Actually, though, it’s not that that led me to this enquiry at all. I was going through the Manresa charters one day years ago, and I noticed one particular priest turning up as scribe for land transactions that seemed to be scattered all around the city. (Going back, I find that they’re in three different places only, but they are still at about twelve o’clock, four o’clock and six o’clock where the city is the centre of the face.) I wondered, therefore, if the best explanation of this was not that he had a pastoral beat that took him miles and miles around the city, where his various flocks would ask him sometimes to write charters as well as whatever else he did for them, but that he was in fact in the city on these occasions, with people coming to see him from outside to get such things done. But he was certainly not the only priest visible in the documents, so it began to look as if the picture should be that actually, many priests were based there and going out to different areas from the centre, probably from the very building that the current Santa Maria replaced.

Santa Maria del Castell de Balsareny (The slightly later church of Santa Maria del Castell de Balsareny, one of the areas that shows up busiest in these documents.)

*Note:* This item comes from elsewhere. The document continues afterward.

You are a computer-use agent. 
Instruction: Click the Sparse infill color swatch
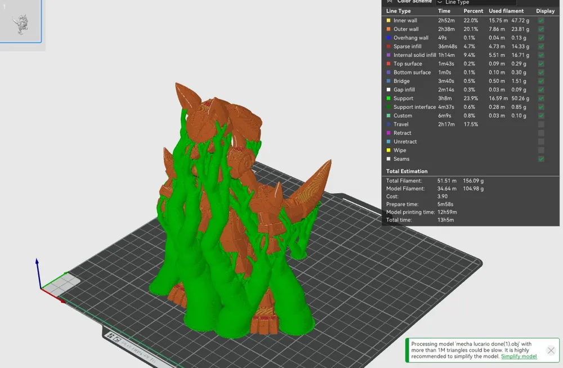387,46
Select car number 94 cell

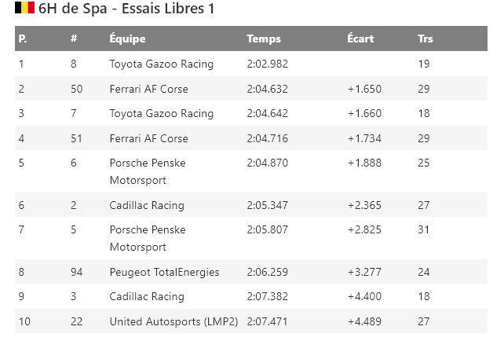click(76, 272)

That in itself is not too strange an idea, as similar structures have been suggested for Anglo-Saxon England, most notably by John Blair, and picked up quite widely in other areas. But how to test it? The first problem came from the fact that almost all the documents concerning the area that survive come not from Manresa, what with the sacking and so on, but the nearby monastery of Sant Benet de Bages. So my first subsidiary question was whether I was actually seeing priests who worked in Manresa, or if what my sample preserved was just the priests most beloved by the monks. That meant being able to say whether a given priest was attached to the monastery or not, which in turn meant trying to distinguish which clergy in the records belonged at the monastery.

Sant Benet de Bages - General (The monastery of Sant Benet de Bages, now restored. By Josep Renalias – Lohen11 (Own work) [CC BY-SA 3.0 or GFDL], via Wikimedia Commons.)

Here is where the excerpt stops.